Die nächsten Schritte
Das macht dem Gründerteam Mut, in die internationale Vermarktung einzusteigen. „Wir sind auf Tagungen, Kongressen und Messen unterwegs, um mit Präsentationen, Vorträgen oder Postern unser Gerät und seine neuen Möglichkeiten für die Forschung vorzustellen – also überall dort, wo sich potenzielle Kunden treffen“, erläutert er. So waren die Jenaer im vergangenen Jahr beim FENS-Forum in Wien vor Ort, Europas größtem neurowissenschaftlichen Kongress. Im November geht es nach San Diego zur Messe „SfN-Neuroscience 2025“ – der erste Schritt zum Markteinstieg außerhalb Europas.
Der Ausblick
„Jetzt wollen wir erste Kunden gewinnen, die ersten Geräte und Sonden herstellen und verkaufen“, umreißt Patrick Westermann das nächste Ziel des Unternehmens. Er zeigt sich optimistisch: „Anfragen liegen schon vor. In den nächsten Wochen werden wir damit beginnen, eine Produktion aufzubauen.“ Beste Voraussetzungen dafür biete der Technologie- und Innovationspark Jena, in dem DeepEn Büroräume bezogen habe und demnächst auch Werkstattflächen anmieten wird. Ein weiterer Pluspunkt: die unmittelbare Nähe zum IPHT, mit dem die junge Firma in einem gemeinsamen Forschungsprojekt die Technologieentwicklung vorantreibt.
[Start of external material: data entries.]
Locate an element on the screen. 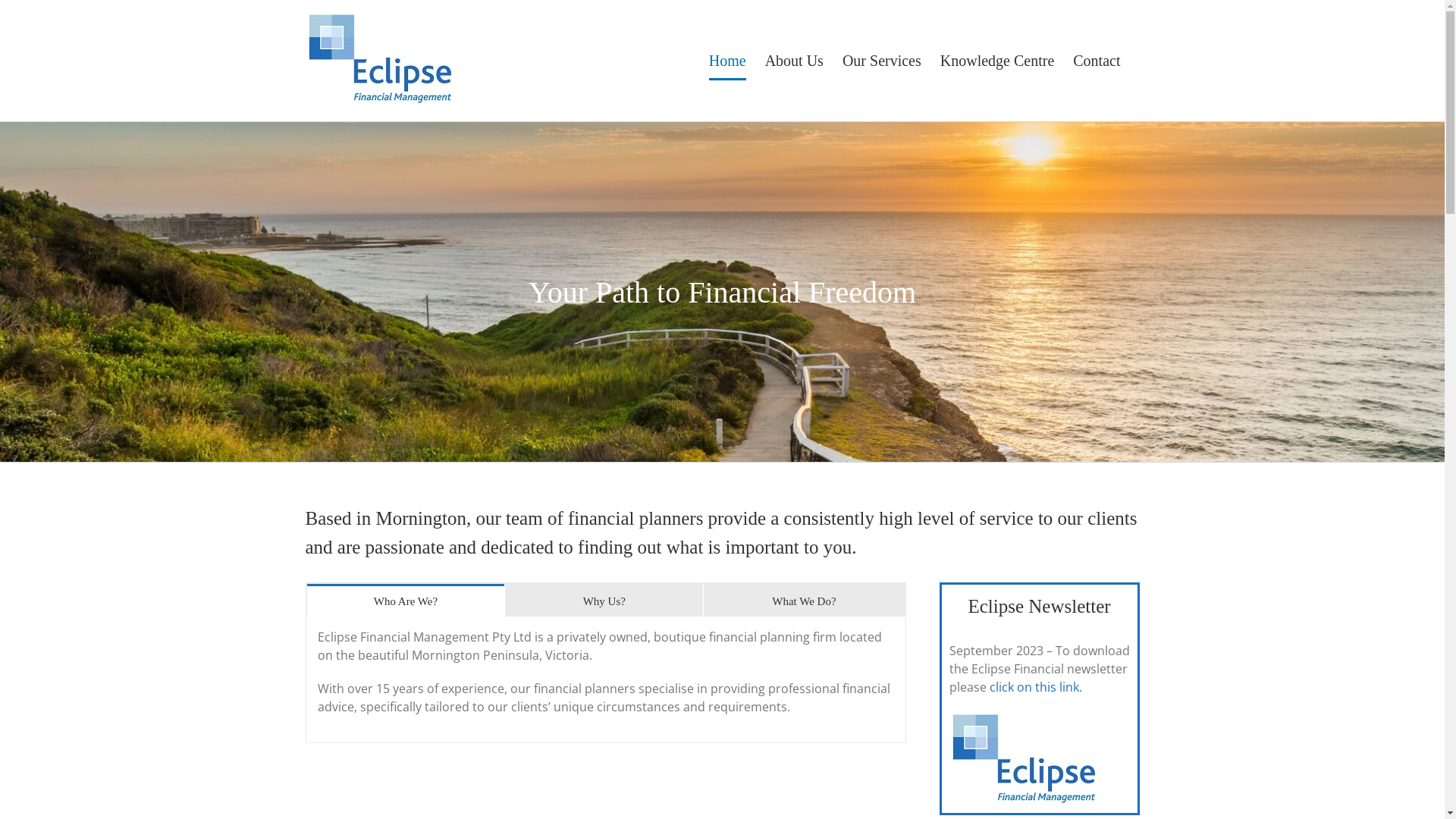 The height and width of the screenshot is (819, 1456). 'Home' is located at coordinates (708, 60).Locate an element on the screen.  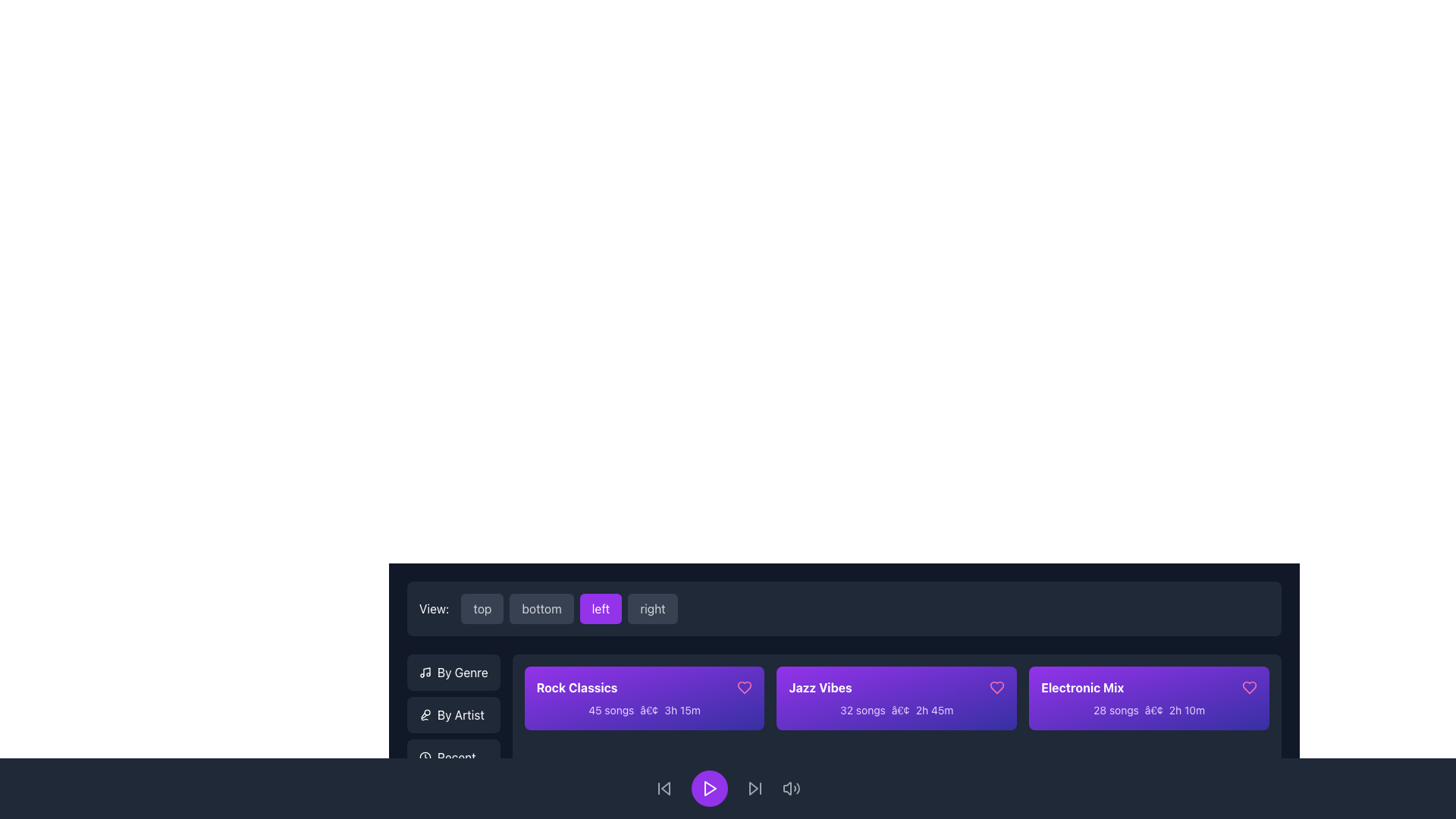
the heart icon with a pink outline located in the top-right corner of the 'Jazz Vibes' card is located at coordinates (997, 687).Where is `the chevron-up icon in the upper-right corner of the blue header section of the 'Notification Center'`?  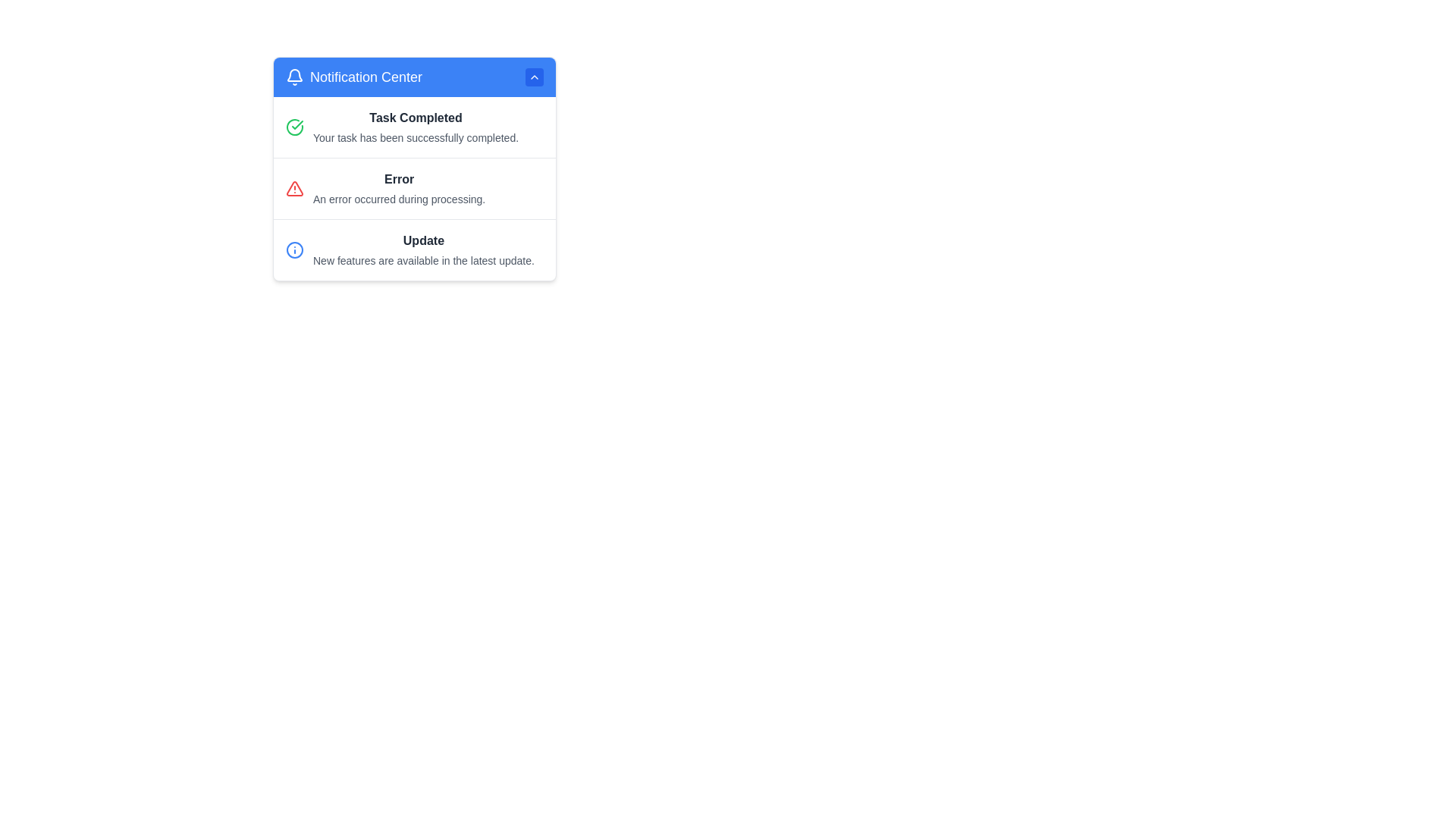
the chevron-up icon in the upper-right corner of the blue header section of the 'Notification Center' is located at coordinates (535, 77).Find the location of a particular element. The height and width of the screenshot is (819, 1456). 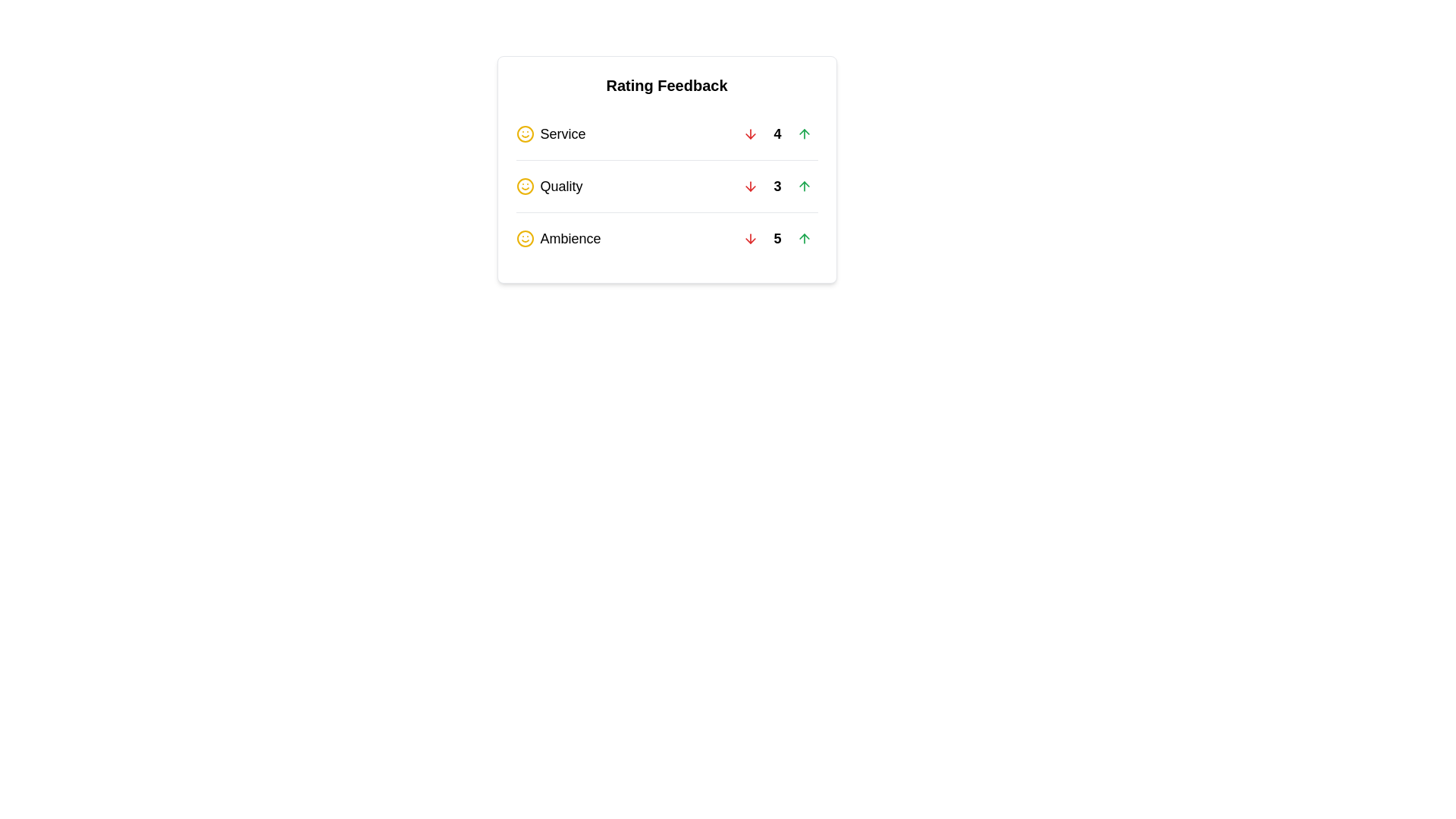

Denn langfristig verfolgt das Team ehrgeizige Ziele: „Wir möchten die derzeit noch kurze und starre Glasfasersonde so weiterentwickeln, dass sie künftig länger und flexibler wird. Dadurch ließe sich das Instrument auch in größeren Organen einsetzen.“ Langfristig soll auf Basis dieser Technologie ein völlig neues Medizinprodukt entstehen – ein minimalinvasives Bildgebungsgerät für den Einsatz in besonders empfindlichen Bereichen des menschlichen Körpers.